Multifunctional Woody Polyculture: Field Trial
The Multifunctional Woody Polyculture (MWP) project aims to develop a research infrastructure that evaluates the potential of productive agroforestry systems as a transformative solution to meet growing demand for healthy foods while advancing the sustainability of food production in the United States and abroad. This research site was inspired by work being done at the original MWP pilot study.
What is a woody polyculture?
A woody polyculture is a specific agroforestry system that focuses on multiple species of woody crops as the basis for agricultural production.

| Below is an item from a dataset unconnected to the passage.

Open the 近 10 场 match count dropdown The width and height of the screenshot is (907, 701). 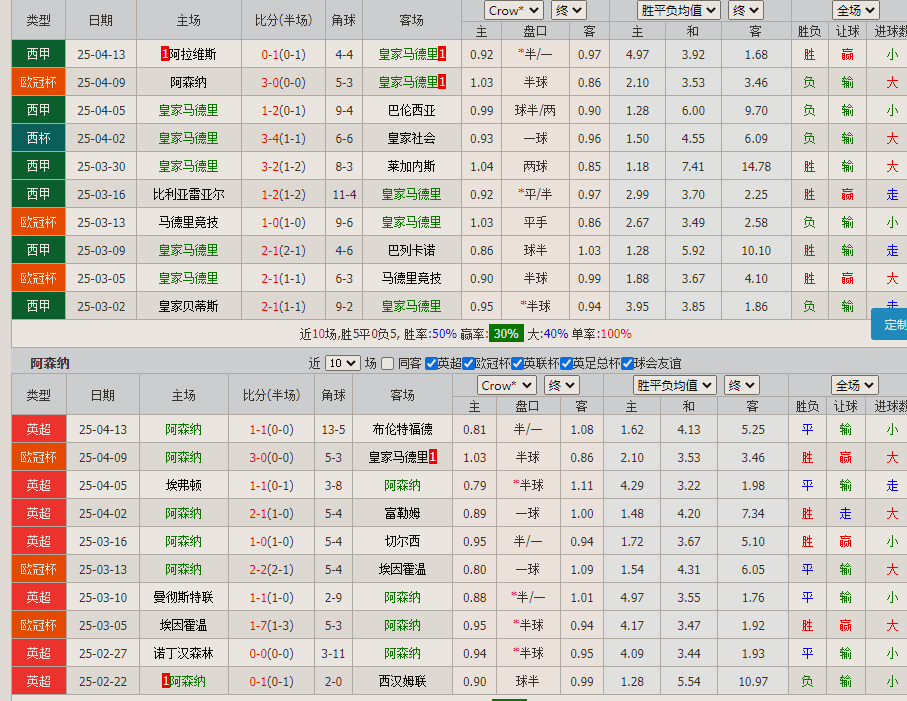pyautogui.click(x=341, y=363)
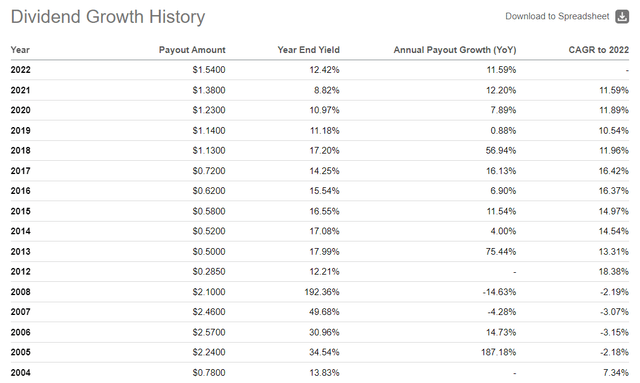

What are the potential benefits?
Intercropped Chestnuts and Black Currants
Video describing research at the MWP Field site
Established: May 2015
Woody Species: Chestnut, black currant, hybrid hazelnut, apple, amelanchier, American hazelnut, aronia, elderberry, pawpaw, pecan, persimmon, plum
Alley Composition: Pasture mix
Annual Avg. Weather: 52˚F, 40in precip, USDA zone 5b/6a
Description: The MWP is a 30-acre University of Illinois agricultural research site consisting of over 12,000 woody plants. The research site has 7 system level treatments, ranging from simple monocultures to diverse woody polcyultures. This acts as an alternative option for agriculture in the Midwest, initially targeting areas that are not best suited for row crops. We are comparing a variety of systems (mixtures of trees, shrubs, and forage or hay) that yield multiple food and fuel products including fruits and nuts.
Sarah Taylor Lovell, [Lead PI] Associate Professor of Crop Sciences.
Nick Paulson, Associate Professor of Agricultural and Consumer Economics.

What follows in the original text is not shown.